Modify definition of secondary publisher (included 2.03)

any secondary publisher that commits significant unfunded effort to surface primary publisher open data as IATI datasets would need to reconsider that a primary publisher could simply “adopt” the datasets (download, retag and upload) without acknowledgement/engagement, not upload any new datasets or stop at the next budget/election, and simply marginalise the secondary publisher with the net result efforts are stopped

This topic has been included for consideration in the formal 2.03 proposal

Notes from consultation calls w/c 3rd July

Discussion:
There were some questions around double counting; the difference between ‘secondary publisher’ and a ‘proxy’ was explained
There was agreement that more use cases would be good in addition to a clearer definition.
IATI tech team to provide more examples of secondary publishers and more use cases on what information is being published by existing secondary publisher.

Outcomes:
The proposal was reviewed by those on the call and there was no objection from the group.

According to yesterday’s update, this modification is listed as having consensus.

This status is not clear to me from the above. If people asked for more examples of secondary publishers and use cases, does it not mean the proposal is not fully supported (or at least fully understood)?

I agree with @YohannaLoucheur. It seems no harm is done if we take some more time to find out what is the business case.

If someone Is of the opinion that harm is done and explains why, we might have our business case.

I think the use case is clear.

Swedish SIDA publishes another institution’s activities but is NOT a secondary publisher - because it is mandated to publish the Ministry of Foreign Affairs activities as primary data. The current definition makes no distinction between this case, and publishers such as FTS or AidData.

Ok, from that perspective the definition change is fine with me.

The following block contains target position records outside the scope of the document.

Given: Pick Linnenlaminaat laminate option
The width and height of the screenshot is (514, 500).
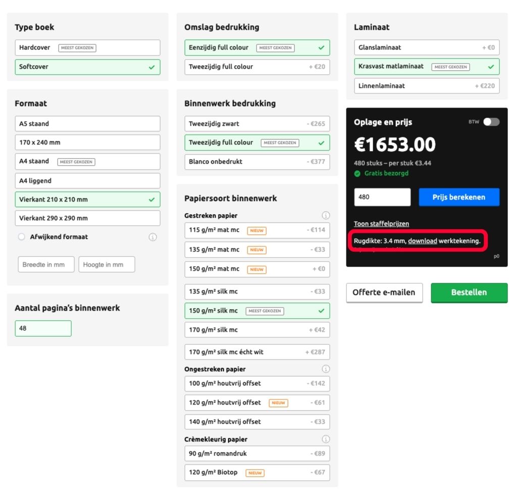Looking at the screenshot, I should tap(427, 86).
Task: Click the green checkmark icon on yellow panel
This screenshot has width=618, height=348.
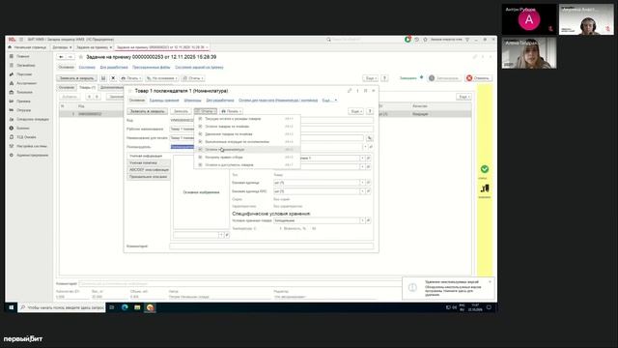Action: (x=485, y=169)
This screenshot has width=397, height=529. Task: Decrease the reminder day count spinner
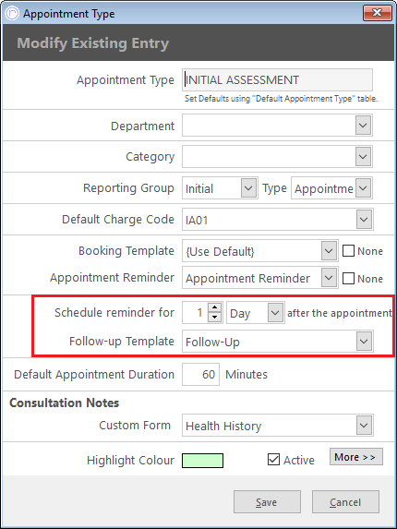tap(214, 318)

For my understanding: does the definition of secondary publisher mean that when an activity is published by a secondary publisher, it has already been published by the primary publisher AND that a different IATI identifier is used by the secondary publisher than by the primary publisher?

Cannot find any guidance in standard about this topic, but maybe I am missing something.

No.

  • OCHA’s FTS publishes ALL its data irrespective of whether the primary source publishes to IATI.
  • The US Foundation Center has recently published “$4.3 billion worth of grants from nearly 1,900 funders to more than 3,000 organizations around the world”, but “to avoid duplication of data on the IATI Registry, we have removed funders already publishing to IATI from our IATI data”

Yes

NB that on Standards Day there was another proposal …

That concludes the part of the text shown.